L'Explication Prémisse
Cet article dit simplement que lorsque des biens sont en indivision mais grevés d’un usufruit, les personnes concernées peuvent conclure des accords entre elles pour organiser la jouissance, la gestion ou les charges. Ces conventions suivent en principe les mêmes règles que celles qui s’appliquent aux conventions entre indivisaires (majorités, formalités, etc.). Elles peuvent être passées entre nus‑propriétaires, entre usufruitiers, entre usufruitiers et nus‑propriétaires, ou encore entre des indivisaires qui n’ont que la jouissance et un nu‑propriétaire unique; cela vaut aussi quand il y a un usufruitier universel.

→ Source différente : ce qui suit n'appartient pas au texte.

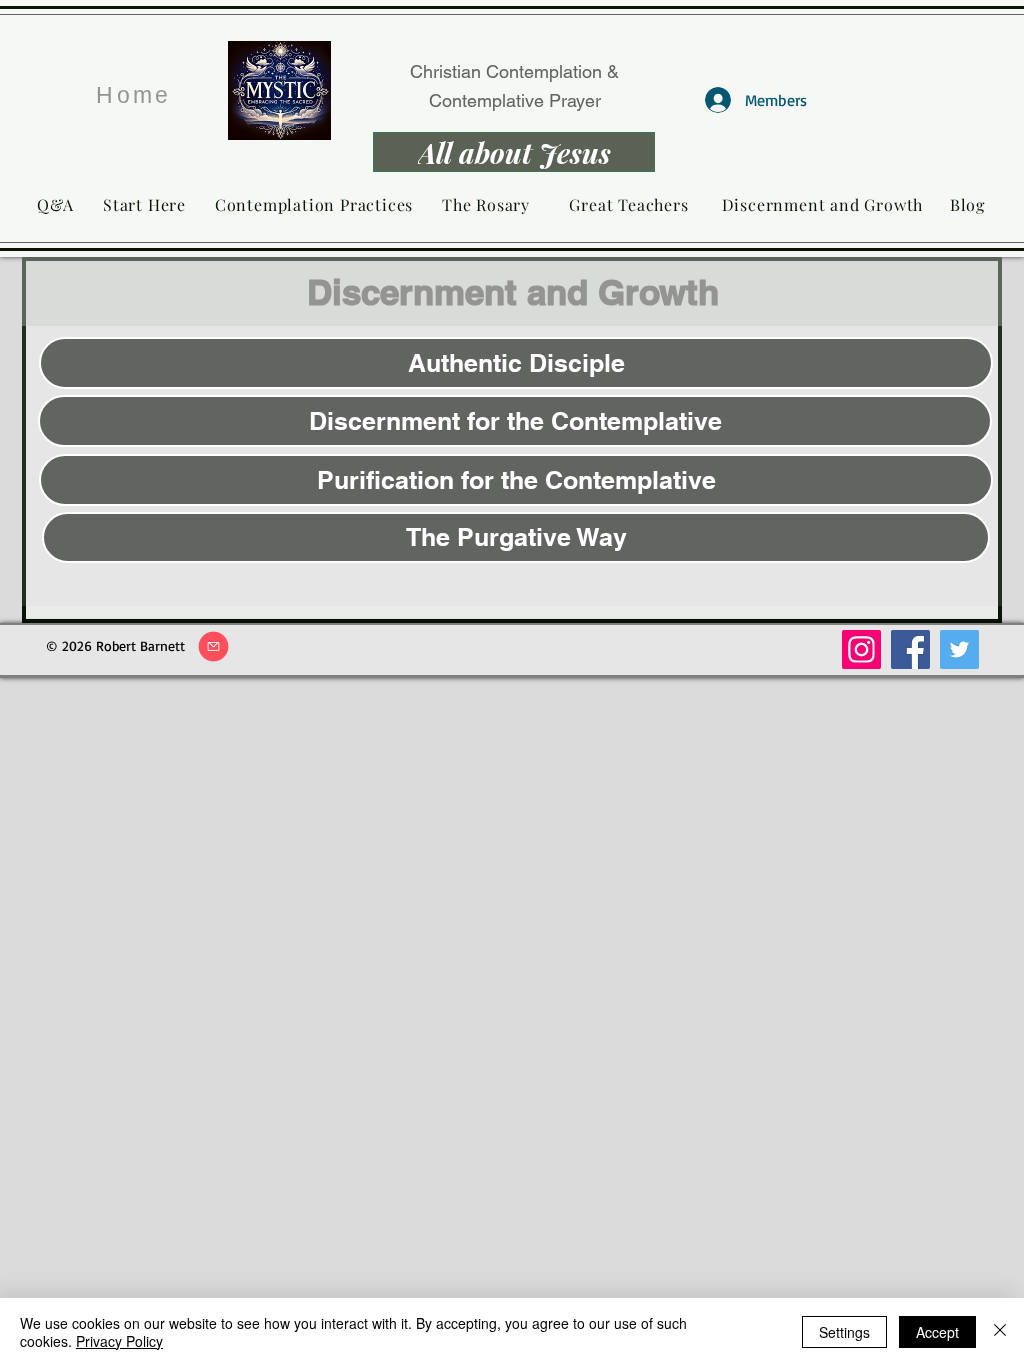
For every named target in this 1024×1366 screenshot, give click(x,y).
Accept (937, 1332)
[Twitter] (959, 649)
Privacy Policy (119, 1341)
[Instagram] (861, 649)
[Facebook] (910, 649)
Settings (844, 1332)
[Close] (1000, 1332)
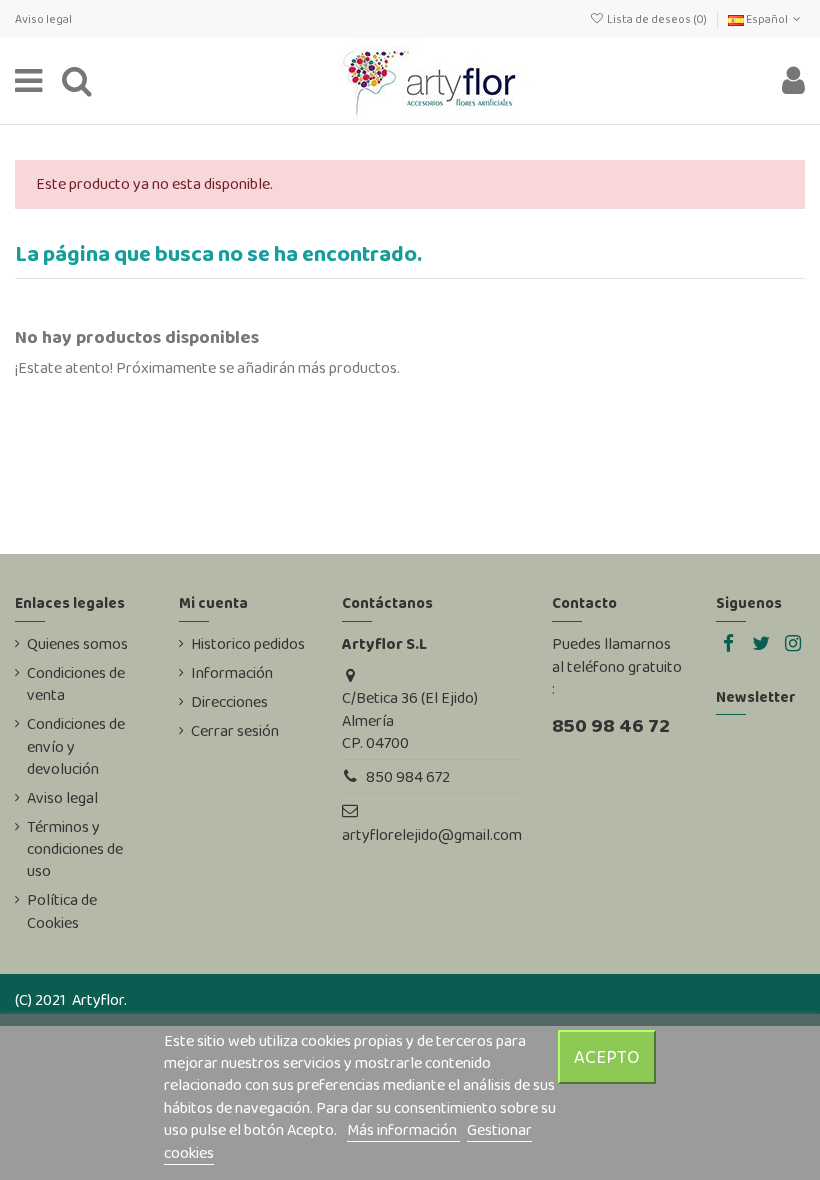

Trois frères héritent d’un immeuble : leur mère garde l’usufruit (elle peut y habiter ou percevoir les loyers) et eux sont nus‑propriétaires. Ils conviennent d’un commun accord que la mère restera dans l’appartement à condition de payer les réparations courantes et une part des charges, et que les gros travaux seront financés à parts égales par la mère (sur l’usufruit) et par les nus‑propriétaires selon leur quote‑part. Cet accord, conclu entre usufruitière et nus‑propriétaires, organise concrètement qui paye quoi sans saisir le juge.
- Les conventions sont possibles quand des biens indivis sont grevés d’un usufruit : entre nus‑propriétaires, entre usufruitiers, ou entre usufruitiers et nus‑propriétaires.
- Ces conventions sont en principe soumises aux règles prévues dans le chapitre précédent (donc aux mêmes formalités, règles de majorité et, le cas échéant, à l’homologation judiciaire).
- Elles peuvent aussi être conclues entre ceux qui sont en indivision pour la jouissance et le nu‑propriétaire unique de tous les biens.
- Sont visées aussi les conventions entre l’usufruitier universel (usufruit sur l’ensemble) et les nus‑propriétaires.
- Ces accords servent à organiser la jouissance, la gestion, la répartition des charges et recettes, voire la vente ou l’administration courante, mais ne peuvent déroger aux droits légaux impératifs des parties ni aux règles d’ordre public.